A completely soaked Meadow was shouting nearby. He hesitated, held control of his spell with some trouble, and turned to her. She said, "I'm bringing people over! All right?"
"In a few minutes!"
He focused on growing and expanding the project. Nothing fancy. He expanded it to twenty by forty feet and raised a back wall, then a long, smooth arch over the whole thing, Roman style. He was admiring his work when a slew of villagers hurried over, shivering and splashing through the mud. He blinked, briefly surprised to be reminded that actual people wanted this. He released the magic gingerly and winced at the faint groaning of stone that settled into place, without trouble. "Come in!"
Inside the new building the villagers stared at the chilly walls, poked them, then looked at Arlen himself. "So fast!"
Arlen took a breath and considered how to answer. "Thank the spirits' power. Are your homes fragile?"
Some of them had brought now-soaked bundles of bedding and whatever was wrapped in them. One man held his daughter for warmth and had a son clinging to him. "Already tearing away. Worst I've seen in many years. Brr! Can you make a fire?"
"I don't think so." He thought about creating wood, but when he imagined how he might shift that transmutation ability in the direction of making logs, he wasn't sure how. "I can make a chimney like the chief's, though."
The daughter said, "Did the spirits bless you?"
The man told her, "Never mind that, for now. Stay here while I fetch wood. It's getting cold out there. You, outsider, make that hearth. I don't care how." He pried himself free from his family and darted out into the storm.

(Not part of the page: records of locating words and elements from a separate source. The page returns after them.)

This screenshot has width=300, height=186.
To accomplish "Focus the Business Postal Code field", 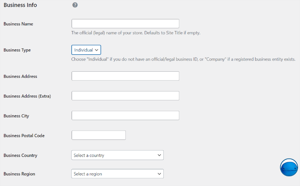I will pyautogui.click(x=99, y=135).

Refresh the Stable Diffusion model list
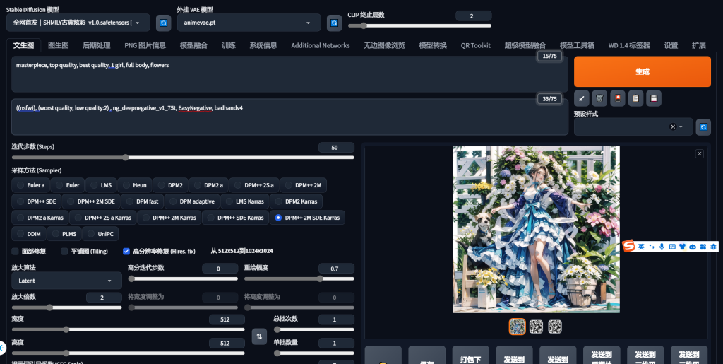pos(163,23)
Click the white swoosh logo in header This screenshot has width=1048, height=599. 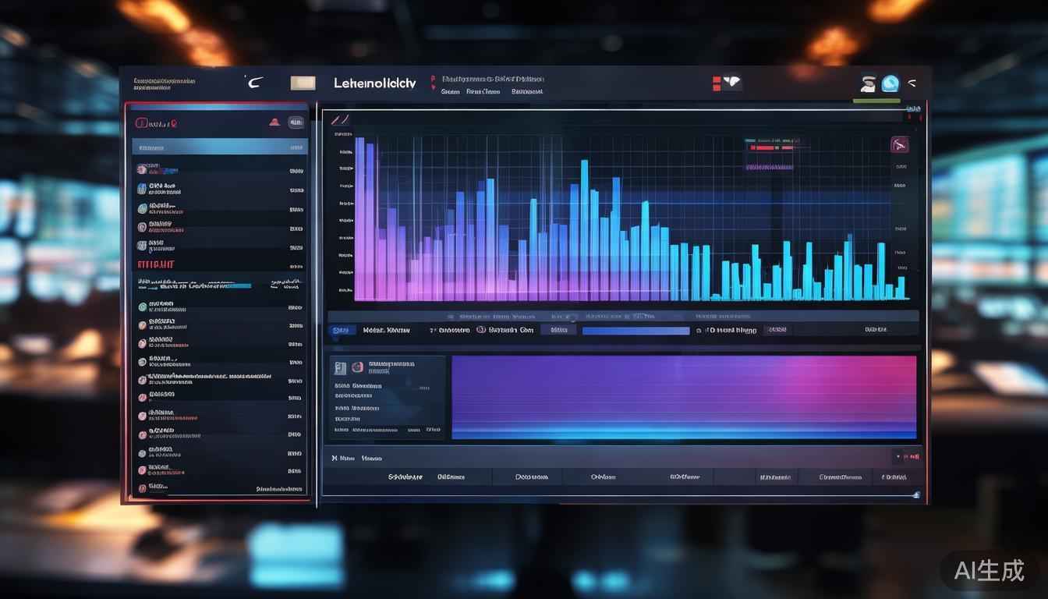[x=254, y=82]
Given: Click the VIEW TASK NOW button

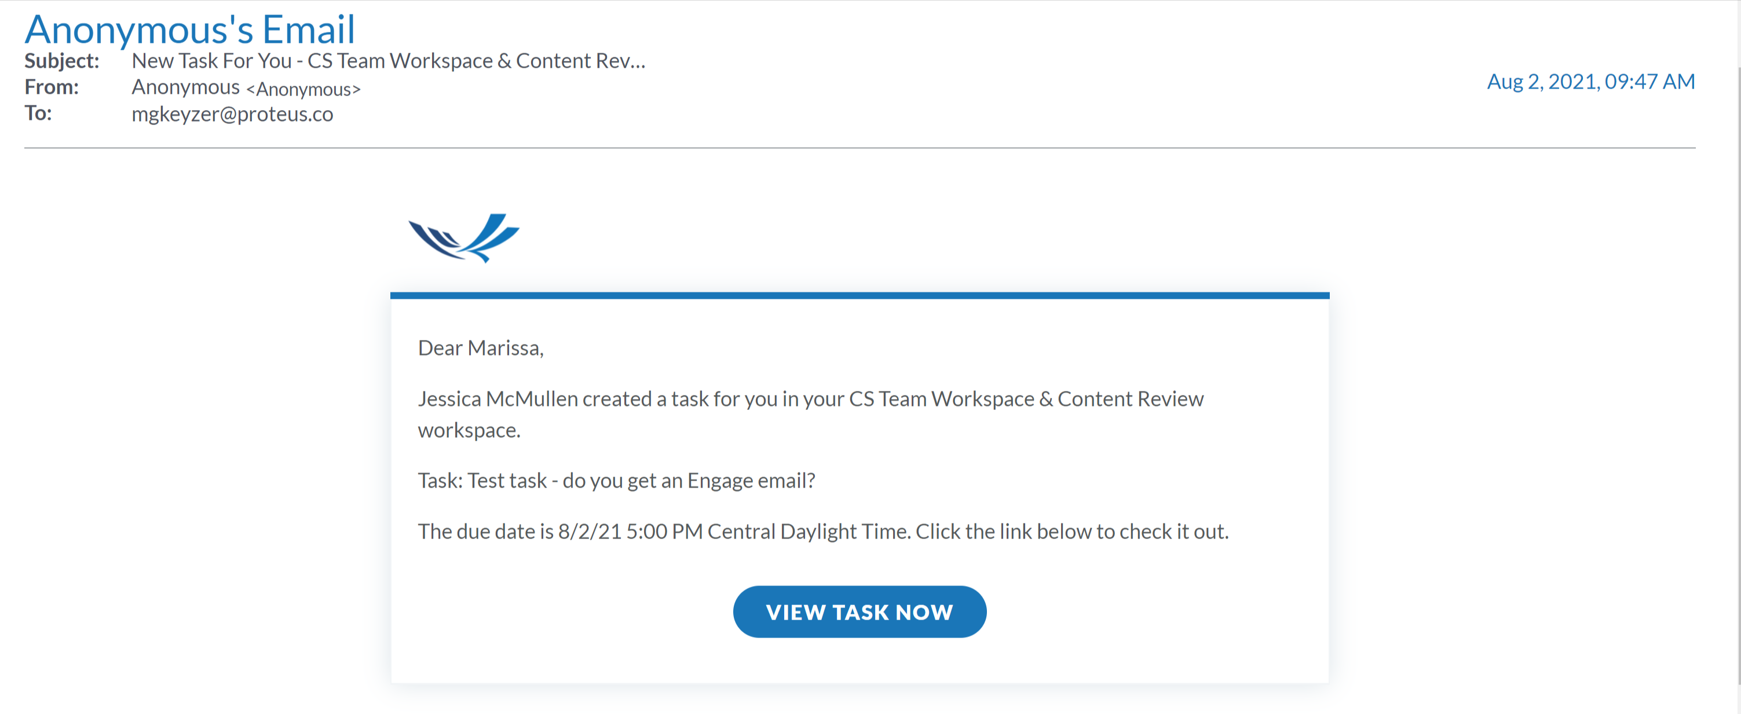Looking at the screenshot, I should pyautogui.click(x=859, y=611).
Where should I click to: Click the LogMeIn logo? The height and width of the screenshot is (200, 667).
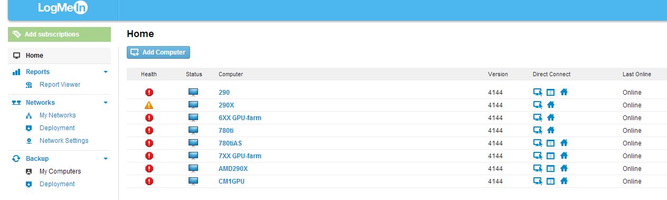63,8
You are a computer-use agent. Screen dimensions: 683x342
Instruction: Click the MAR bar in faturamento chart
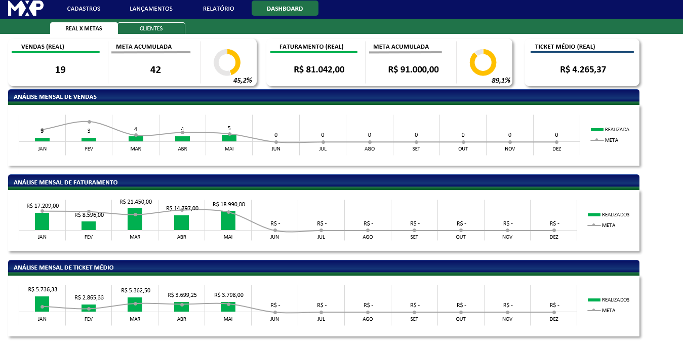[135, 219]

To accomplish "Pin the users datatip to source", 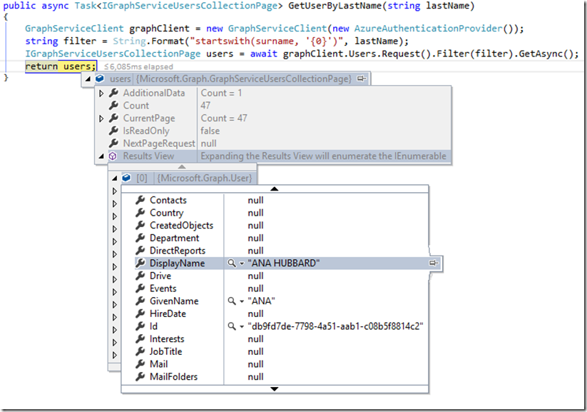I will pos(362,79).
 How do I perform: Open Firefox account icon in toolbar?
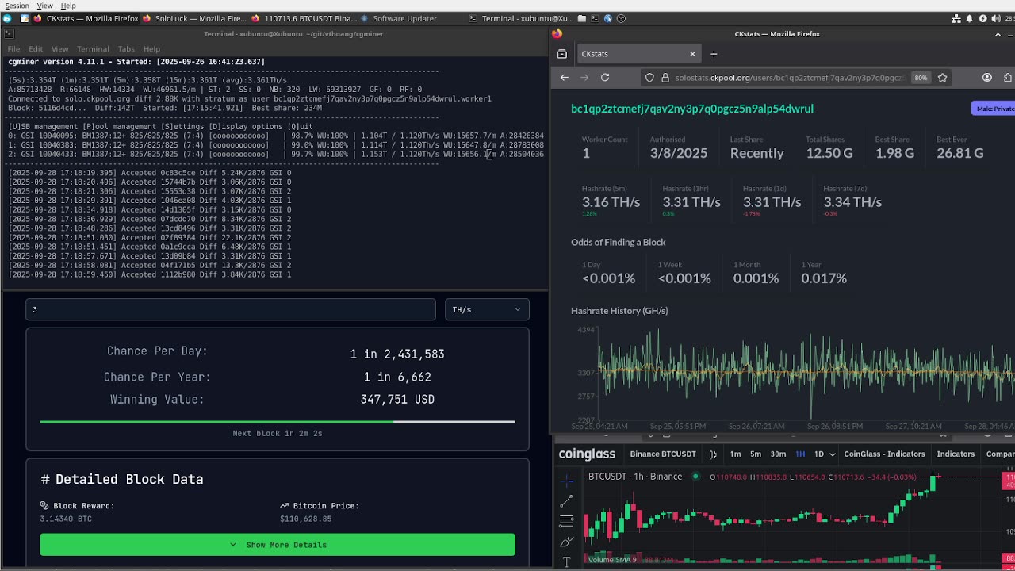[987, 78]
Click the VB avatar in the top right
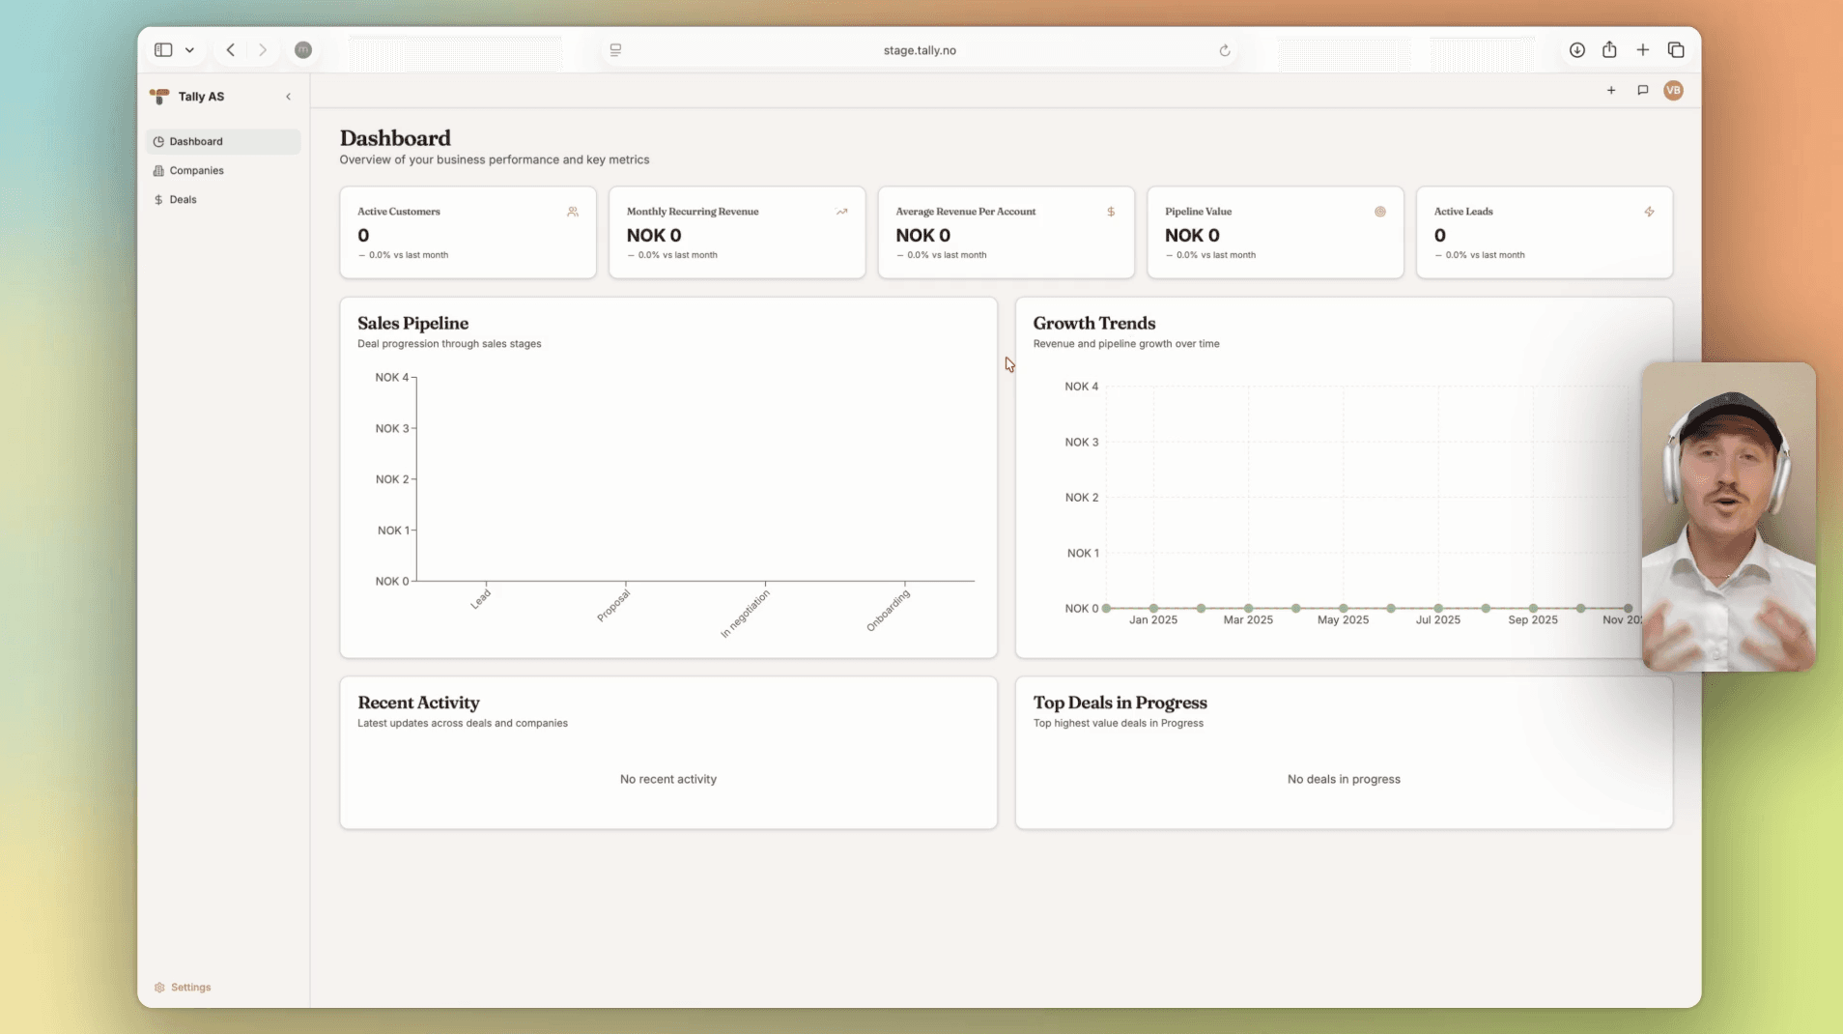The height and width of the screenshot is (1034, 1843). click(1673, 90)
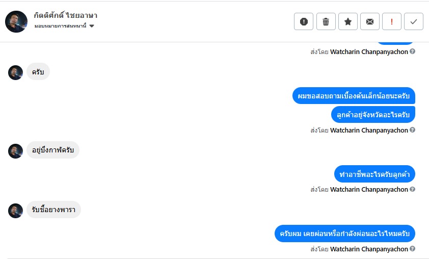Star this conversation as followed up
The height and width of the screenshot is (259, 429).
348,21
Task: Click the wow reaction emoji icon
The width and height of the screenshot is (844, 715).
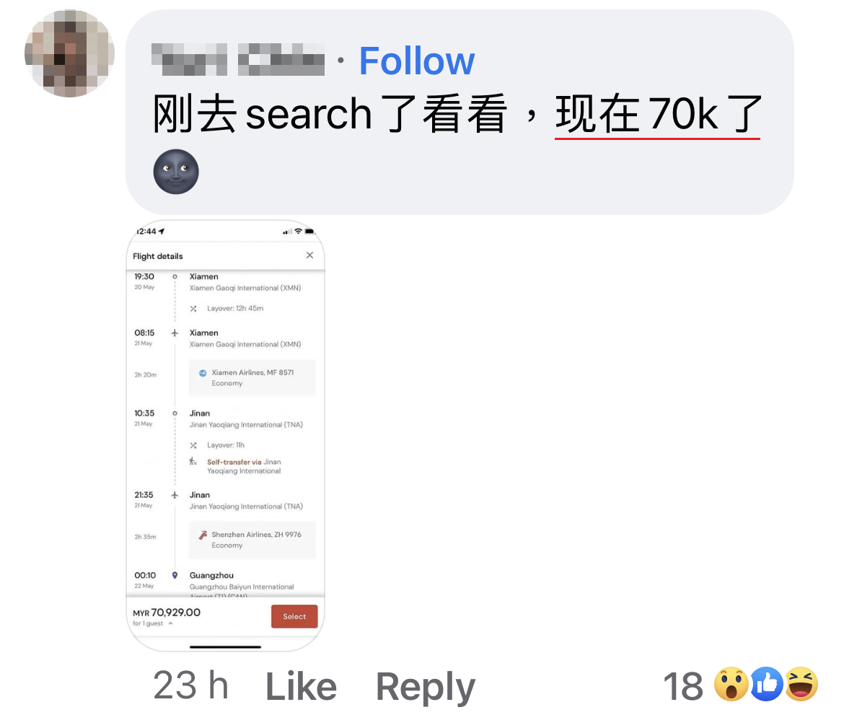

Arlen thought, I did cause this, somehow. Half the houses don't look like they can withstand a hurricane. He touched the downwind wall and made stone flow away to start reshaping into a fireplace.
More people hurried in, crowding the building and shedding enough body heat to counter the cold that seemed to come with the construction. Meadow showed up to shepherd townsfolk into the new shelter or (it looked like) toward the chief's large, sturdy place. She was wide-eyed and frantic but visibly holding herself together while people hustled. The father staggered back in with chunks of firewood that he dropped all over. Men, women and children stepped back but then collected it all and waited for Arlen's makeshift chimney. Arlen grimaced and found he had to go back outside to see where he was working.
The entire sky was alive with swirling clouds in an eerie grey and orange that tinted the world. Rain stung his eyes. Lightning flashed and the first thunder followed an instant later. Tremendous energy was at play above. He looked at his newly webbed hands and wondered if his use of the magic was making things worse. How did it all work? Never mind that; he had a job to finish. Shivering violently, he finished the hearth, raised another room of twenty by twenty, and extended a crude roof to start covering that. It was good enough for him to get back inside and finish the expansion from there.
Adding space to an orderly, geometric structure was easier than contemplating what forces his exploration had unleashed.